The LockBit operation is a Ransomware-as-a-Service, which means that the operators are responsible for maintaining the encryptors and websites, while the operation’s affiliates, also known as members, are the ones that break into victims’ networks, steal data, and encrypt victims’ devices. In accordance with the terms of this agreement, the operators of LockBit will retain about twenty percent of each ransom payment, while the remaining eighty percent will be sent to the affiliate.
Although the ransomware operation permits its affiliates to encrypt pharmaceutical companies, dental offices, and plastic surgeons’ files, it forbids its affiliates from encrypting “medical institutions” where attacks could result in death. Pharmaceutical companies, dentists, and plastic surgeons are exempt from this ban.
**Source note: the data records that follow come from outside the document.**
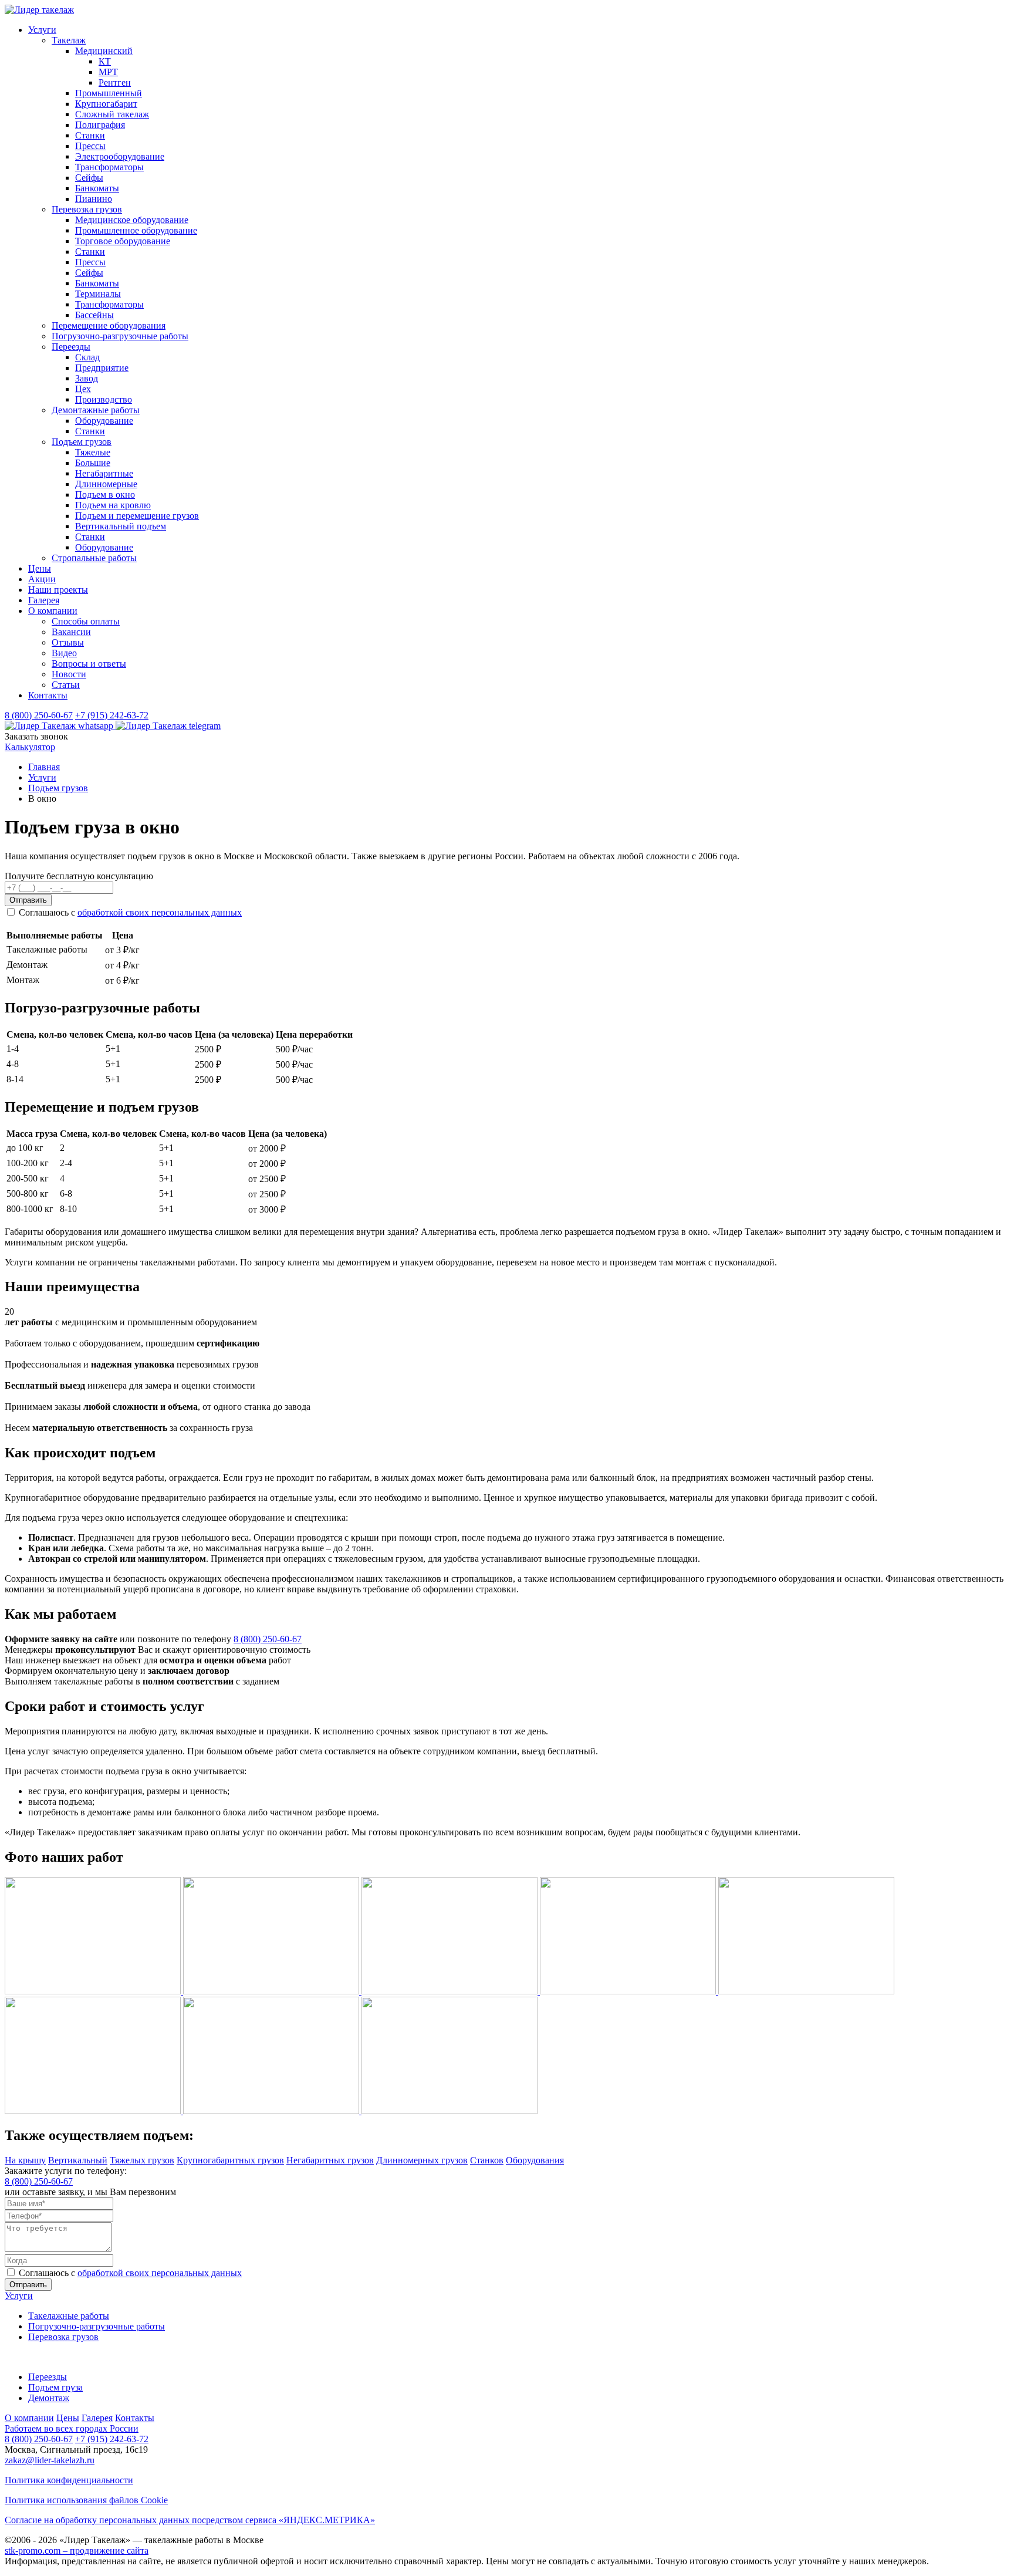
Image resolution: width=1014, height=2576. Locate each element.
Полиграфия (100, 125)
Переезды (71, 347)
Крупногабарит (106, 104)
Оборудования (535, 2160)
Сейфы (89, 178)
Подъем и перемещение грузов (137, 516)
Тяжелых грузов (142, 2160)
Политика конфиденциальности (69, 2480)
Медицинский (104, 51)
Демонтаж (48, 2398)
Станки (90, 135)
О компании (52, 611)
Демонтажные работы (96, 410)
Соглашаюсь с (130, 912)
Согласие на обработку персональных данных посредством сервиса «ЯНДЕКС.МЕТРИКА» (190, 2520)
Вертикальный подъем (120, 526)
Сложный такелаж (112, 114)
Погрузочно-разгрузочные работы (120, 336)
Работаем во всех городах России (71, 2428)
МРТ (108, 72)
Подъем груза (55, 2387)
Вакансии (71, 632)
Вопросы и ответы (89, 664)
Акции (42, 579)
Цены (39, 568)
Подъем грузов (81, 442)
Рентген (115, 82)
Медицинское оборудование (131, 220)
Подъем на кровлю (113, 505)
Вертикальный (77, 2160)
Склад (87, 357)
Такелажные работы (68, 2316)
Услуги (42, 30)
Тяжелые (92, 452)
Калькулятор (30, 747)
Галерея (43, 600)
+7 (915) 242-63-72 (111, 715)
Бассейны (94, 315)
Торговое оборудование (122, 241)
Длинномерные (106, 484)
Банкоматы (97, 188)
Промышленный (108, 93)
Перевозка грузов (87, 209)
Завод (86, 378)
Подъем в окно (105, 494)
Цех (83, 389)
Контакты (47, 695)
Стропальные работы (94, 558)
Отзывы (68, 642)
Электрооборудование (119, 156)
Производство (103, 399)
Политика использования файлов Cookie (86, 2500)
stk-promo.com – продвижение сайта (76, 2550)
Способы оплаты (86, 621)
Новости (69, 674)
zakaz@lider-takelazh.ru (49, 2460)
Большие (92, 463)
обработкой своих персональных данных (159, 912)
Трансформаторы (109, 167)
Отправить (28, 900)
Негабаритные (104, 473)
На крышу (25, 2160)
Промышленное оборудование (136, 230)
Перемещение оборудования (108, 325)
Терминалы (98, 294)
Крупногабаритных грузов (230, 2160)
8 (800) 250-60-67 (39, 715)
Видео (64, 653)
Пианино (93, 199)
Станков (486, 2160)
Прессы (90, 146)
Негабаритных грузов (330, 2160)
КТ (105, 61)
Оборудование (104, 421)
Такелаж (69, 40)
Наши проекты (58, 590)
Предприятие (102, 368)
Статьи (66, 685)
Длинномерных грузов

The regulations of the ransomware operation state that “it is banned to encrypt institutions where damage to the data might result in death, such as cardiology centers, neurosurgical departments, maternity hospitals and the like, that is, those institutions where surgical operations on advanced technology employing computers may be done.”
Consequently, the LockBit ransomware gang has distributed a free decryptor for the Hospital for Sick Children (also known as SickKids), citing the fact that one of its members broke the rules by attacking the healthcare facility.